Earlier this year I spent 6 months in Brazil doing an ethnographic study of software developers in Rio de Janeiro. Much of the study focused on an Kepler – an open source project to build a web development platform on top of Lua. I started the study thinking of being an observer without getting too involved, but soon decided to abandon this approach and dive in. I'll talk more about this at some point (I am working on a paper on the methodological issues of studying open source work), but for now I wanted to introduce the baby of that project, which just got to version “0.3.0-beta” and is finally worthy of being show to the world at large. So, here we go:
Sputnik is a wiki written in Lua, running on top of Kepler. It’s also somewhat of a web-framework, in that it is intended to be extensible into a wide range of wiki-like applications. (Basically anything that involves data being edited in wiki-like way.) I wrote the first version on a Saturday afternoon for the Kepler wiki, and it generated enough interest that I ended up investing some time into refining it. I then started thinking of how to make it take advantage of being written in Lua, how to make it “more Lua,” and ended up going the route of extensibility. It also uses Lua as configuration language.

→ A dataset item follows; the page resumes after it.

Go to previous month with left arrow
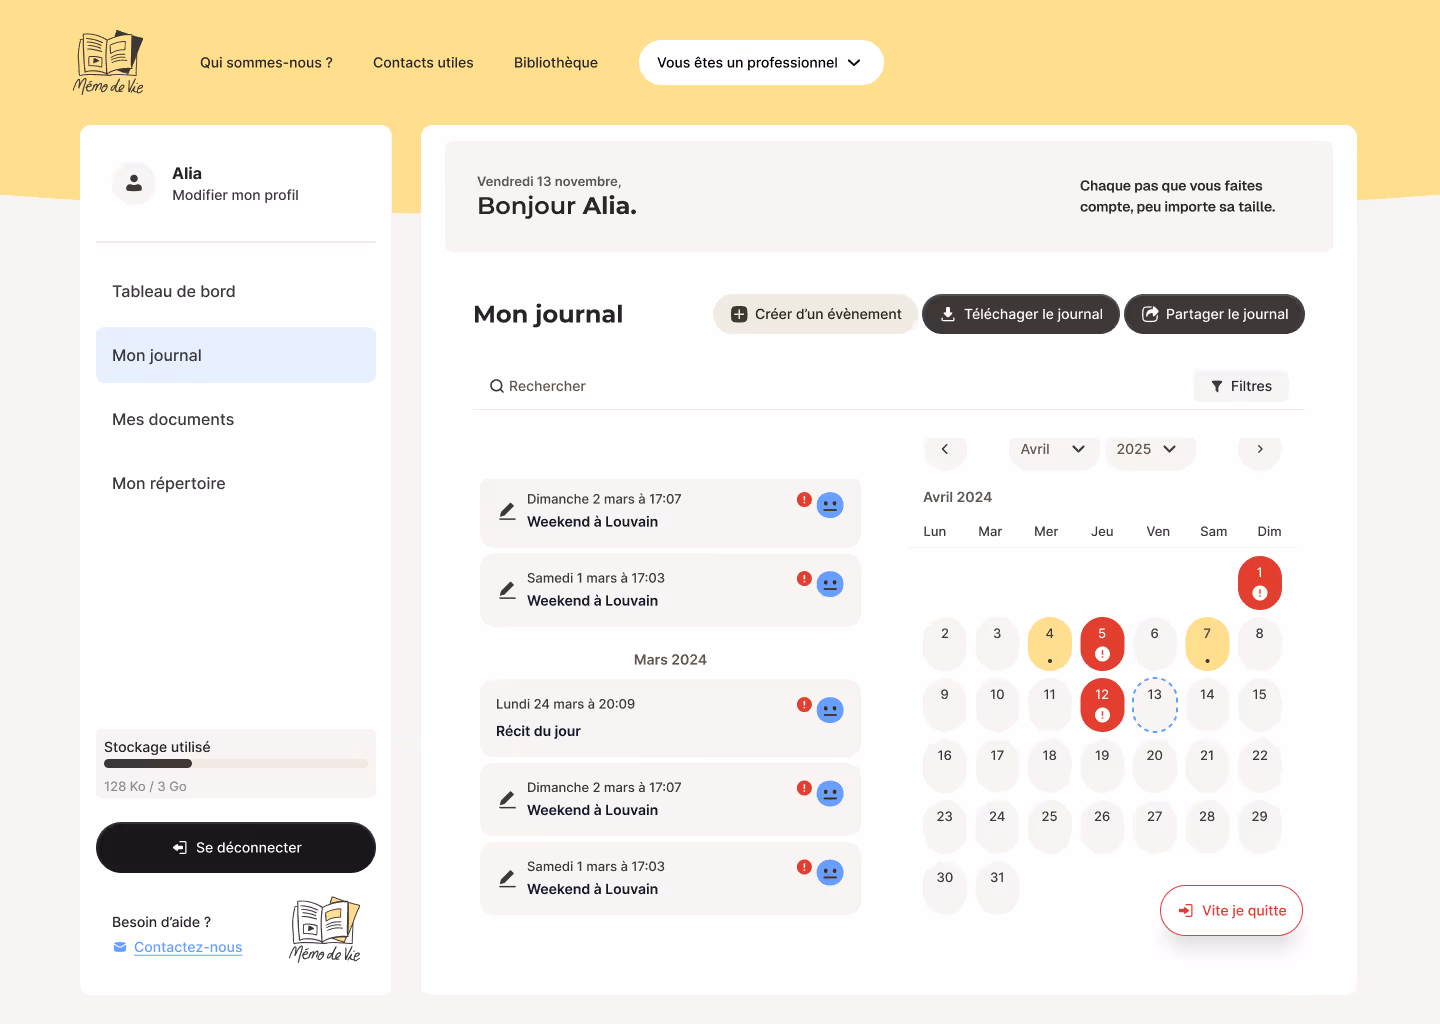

This has been one of the most fun projects that I've been involved with, not just technically but socially. The fun of working within a small community is that people actually pay attention.
P.S. Someone on the web recently said the following about Sputnik: “ps. lua 的描述能力还是很强的,如果有人怀疑 lua 在 web 开发上的潜力的话,可以看看 Sputnik 这个 wiki 系统 。整个系统号称只用了不到 2000 行 lua 代码。作者宣称会继续努力把代码精简到 1000 行之内。” Ah, one day my Mandarin will be good enough to actually read this. For now I just get to ponder the weirdness of having people say stuff about your hobby project in languages you don’t quite understand.